START SUPPLIED INFORMATION
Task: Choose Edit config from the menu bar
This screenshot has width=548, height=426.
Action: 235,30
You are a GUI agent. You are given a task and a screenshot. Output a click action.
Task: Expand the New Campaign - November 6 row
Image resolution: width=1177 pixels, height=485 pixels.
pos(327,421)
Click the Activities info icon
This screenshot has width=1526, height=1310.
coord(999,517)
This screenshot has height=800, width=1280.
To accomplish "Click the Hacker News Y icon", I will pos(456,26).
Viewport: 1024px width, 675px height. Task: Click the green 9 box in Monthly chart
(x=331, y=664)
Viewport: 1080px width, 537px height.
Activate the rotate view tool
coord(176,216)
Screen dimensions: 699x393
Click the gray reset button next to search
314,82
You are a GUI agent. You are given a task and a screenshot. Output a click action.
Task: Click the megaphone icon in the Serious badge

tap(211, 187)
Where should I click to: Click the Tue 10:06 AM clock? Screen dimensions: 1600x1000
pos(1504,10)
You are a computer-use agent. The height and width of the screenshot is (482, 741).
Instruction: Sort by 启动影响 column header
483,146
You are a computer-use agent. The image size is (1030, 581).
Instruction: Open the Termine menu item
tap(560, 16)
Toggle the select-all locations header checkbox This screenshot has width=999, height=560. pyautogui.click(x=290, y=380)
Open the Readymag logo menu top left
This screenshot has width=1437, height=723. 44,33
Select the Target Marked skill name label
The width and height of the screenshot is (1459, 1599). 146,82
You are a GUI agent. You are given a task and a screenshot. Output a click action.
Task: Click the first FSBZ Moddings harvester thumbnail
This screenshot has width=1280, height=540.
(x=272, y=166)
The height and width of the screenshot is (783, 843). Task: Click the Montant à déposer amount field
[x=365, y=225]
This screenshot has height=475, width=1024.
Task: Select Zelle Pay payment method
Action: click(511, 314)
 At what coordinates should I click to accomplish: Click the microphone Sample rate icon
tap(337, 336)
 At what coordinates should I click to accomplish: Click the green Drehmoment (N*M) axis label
END SUPPLIED INFORMATION
The whole listing must be reproduced exactly. Do not skip a line.

Task: Choose Edit config from the menu bar
This screenshot has width=548, height=426.
Action: 235,30
You are a GUI agent. You are given a task and a screenshot. Output a click action.
Task: Expand the New Campaign - November 6 row
Image resolution: width=1177 pixels, height=485 pixels.
pos(327,421)
Click the Activities info icon
This screenshot has width=1526, height=1310.
coord(999,517)
This screenshot has height=800, width=1280.
To accomplish "Click the Hacker News Y icon", I will pos(456,26).
Viewport: 1024px width, 675px height. Task: Click the green 9 box in Monthly chart
(x=331, y=664)
Viewport: 1080px width, 537px height.
Activate the rotate view tool
coord(176,216)
Screen dimensions: 699x393
Click the gray reset button next to search
314,82
You are a GUI agent. You are given a task and a screenshot. Output a click action.
Task: Click the megaphone icon in the Serious badge

tap(211, 187)
Where should I click to: Click the Tue 10:06 AM clock? Screen dimensions: 1600x1000
pos(1504,10)
You are a computer-use agent. The height and width of the screenshot is (482, 741).
Instruction: Sort by 启动影响 column header
483,146
You are a computer-use agent. The image size is (1030, 581).
Instruction: Open the Termine menu item
tap(560, 16)
Toggle the select-all locations header checkbox This screenshot has width=999, height=560. pyautogui.click(x=290, y=380)
Open the Readymag logo menu top left
This screenshot has width=1437, height=723. 44,33
Select the Target Marked skill name label
The width and height of the screenshot is (1459, 1599). 146,82
You are a GUI agent. You are given a task and a screenshot. Output a click action.
Task: Click the first FSBZ Moddings harvester thumbnail
This screenshot has width=1280, height=540.
(x=272, y=166)
The height and width of the screenshot is (783, 843). Task: Click the Montant à déposer amount field
[x=365, y=225]
This screenshot has height=475, width=1024.
Task: Select Zelle Pay payment method
Action: click(511, 314)
 At what coordinates should I click to accomplish: Click the microphone Sample rate icon
tap(337, 336)
 At what coordinates should I click to accomplish: Click the green Drehmoment (N*M) axis label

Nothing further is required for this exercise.